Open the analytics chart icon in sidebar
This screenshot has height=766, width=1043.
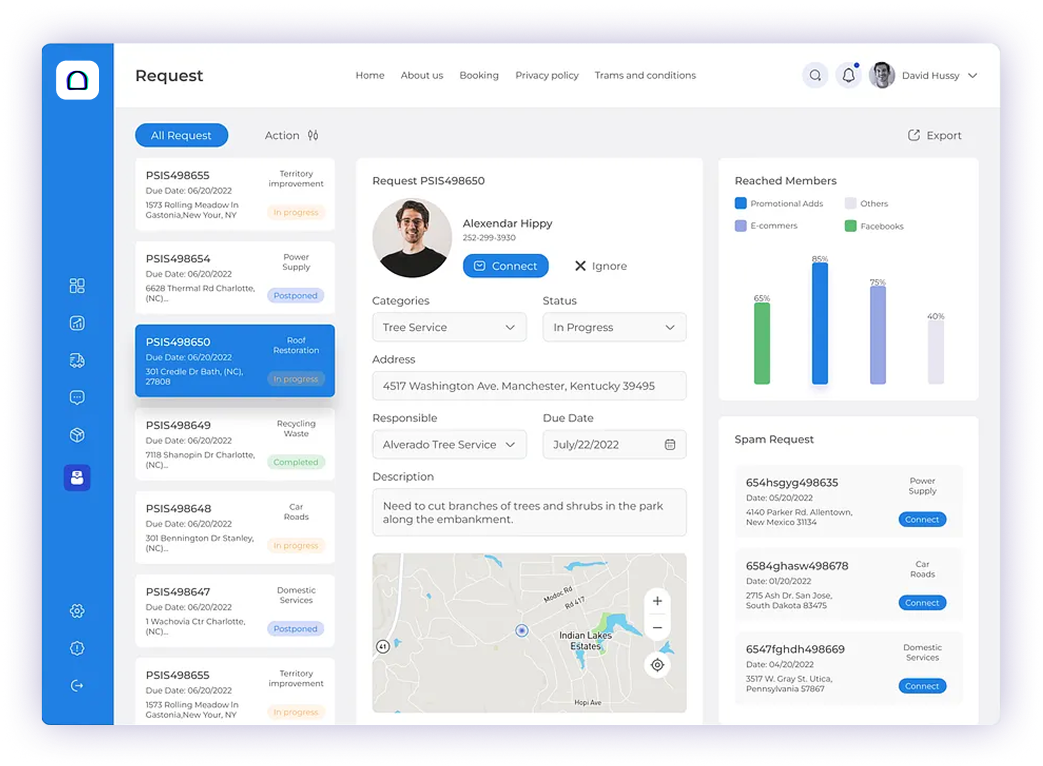point(77,323)
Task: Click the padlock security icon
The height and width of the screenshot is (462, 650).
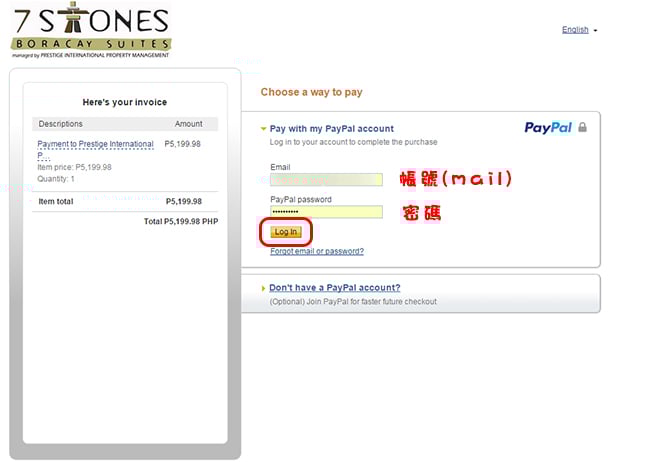Action: coord(582,127)
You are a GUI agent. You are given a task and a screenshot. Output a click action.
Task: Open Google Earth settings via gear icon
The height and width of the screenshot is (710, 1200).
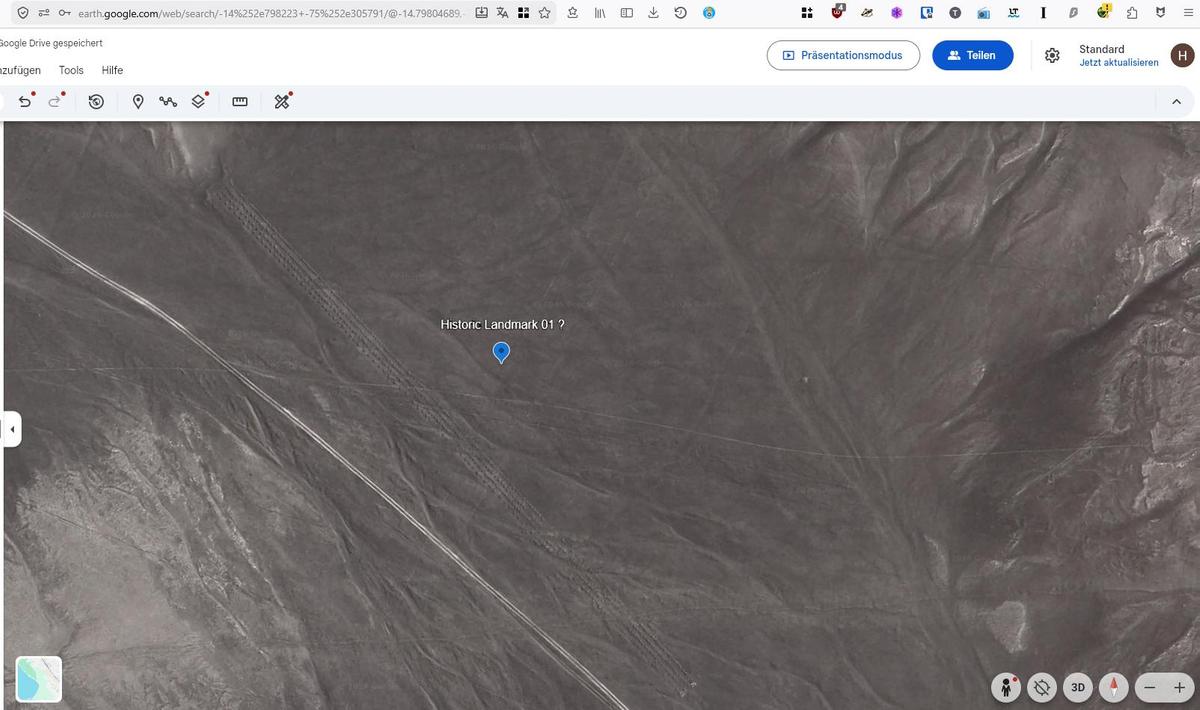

########

» **ACTION ITEM**: A word-for-word copy of the records is needed, one that contains no pictures.

» **OUTPUT**:
Open the analytics chart icon in sidebar
This screenshot has height=766, width=1043.
point(77,323)
Task: Click the padlock security icon
The height and width of the screenshot is (462, 650).
Action: coord(582,127)
You are a GUI agent. You are given a task and a screenshot. Output a click action.
Task: Open Google Earth settings via gear icon
The height and width of the screenshot is (710, 1200).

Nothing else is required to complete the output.